Мы знали, что обречены на смерть. Но я не смирился с тем, что должен умереть. Когда во время восстания в гетто немцы закладывали взрывчатку вокруг наших позиций, ничего сделать было нельзя, и я лег спать. И заснул. Да и откуда мы могли знать, когда именно снаружи подведут запальный шнур. Пока был только слышен стук: бум, бум. Я проспал двенадцать часов, пока им не дали сигнал, что пора обедать, и они прервали работу. Вот тогда мы смогли оттуда уйти.

Человек часто не успевал испугаться. Когда мы убегали в бункер и меня сзади схватили за волосы и попытались вытащить, я просто вырвался — ни испугаться, ни даже подумать, как это страшно, у меня не было времени. Это ведь всё мгновения. Поэтому нельзя сказать, что я боялся.

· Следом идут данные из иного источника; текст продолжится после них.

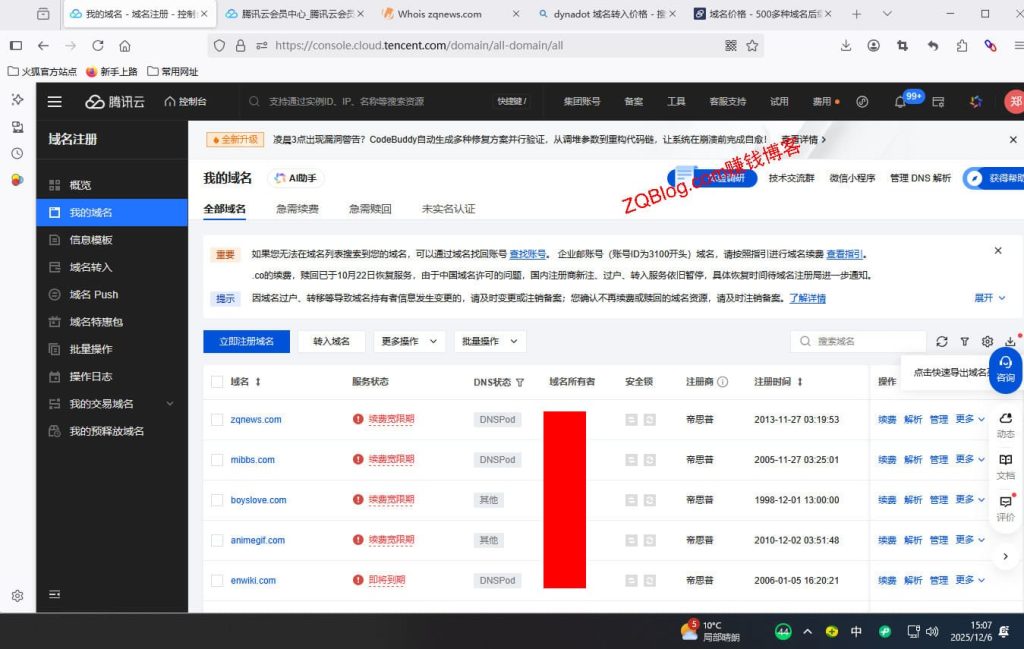
Task: Select the refresh icon above the domain list
Action: click(941, 341)
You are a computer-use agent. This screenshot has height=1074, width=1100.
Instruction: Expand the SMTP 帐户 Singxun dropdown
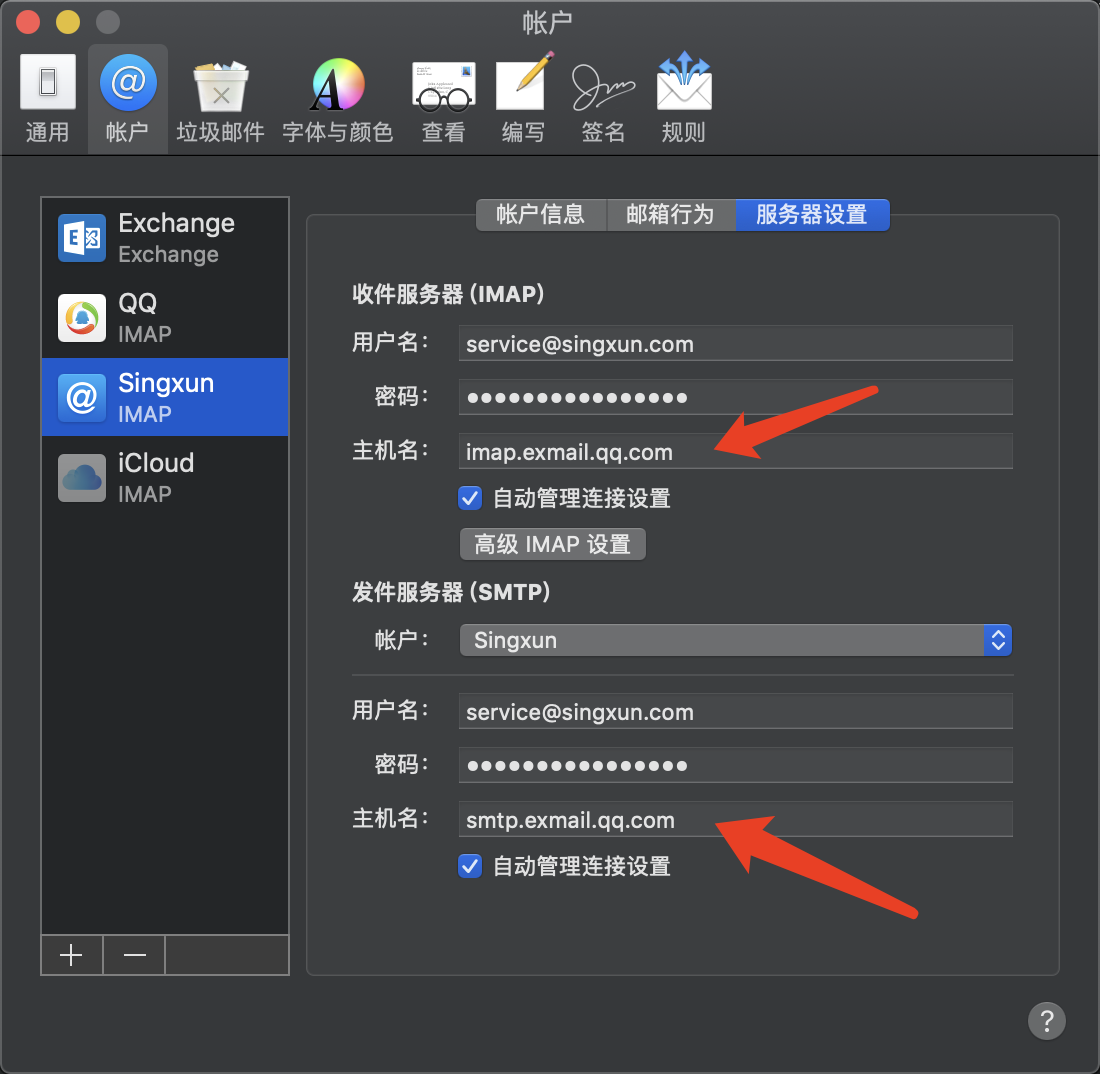735,640
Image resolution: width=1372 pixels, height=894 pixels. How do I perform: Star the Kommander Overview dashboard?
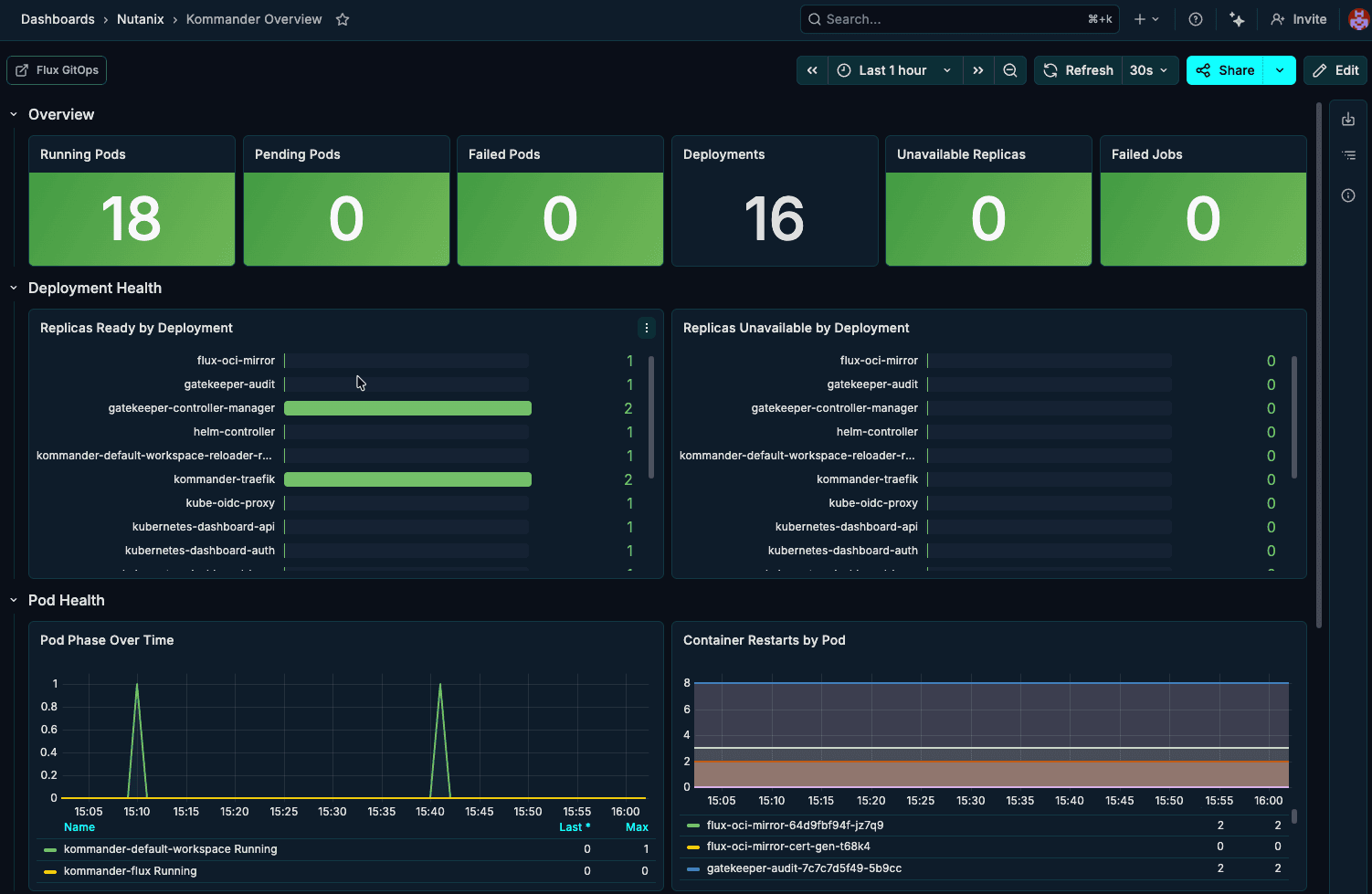(x=343, y=19)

Не знаю, что это такое: бояться. Не подумайте, что я идиот и не понимал, что, если высуну нос, меня могут застрелить. Но страх ли это? Ладно, довольно об этом. Поехали дальше — что там у вас дальше?

— Вы когда-то рассказывали о мальчугане, с которым встретились на Жолибоже во время Варшавского восстания …

— Это был наш связной Воробей. Он жил на Жолибоже, но прибился к нашему отряду. У него была пилотка с орлом, повязка на рукаве — настоящий солдат. Малыш, но бегал — не догонишь. Почти при каждом отряде были такие ребятишки.

— А такие ребятишки не боялись больше, чем взрослые?

— Это у них нужно спросить. У ребенка вообще нет разума. Вот вы, например, — вы думаете каждый день о своей смерти? Нет. А ребенок думает еще реже. Поэтому нечего спрашивать: боялся, не боялся. Были девочки и мальчики, которые боялись, а были такие, что мечтали обзавестись десятком пистолетов. Дети, они и есть дети. Из этих отрядов их никто не выгонял. Да и поесть тут можно было. Отряды время от времени получали пайки, так что ребятам было где подкормиться. И дети эти вовсе не нуждались в помощи. Тогда главное было — спасать раненых, и помогали в первую очередь раненым, но это совсем другое.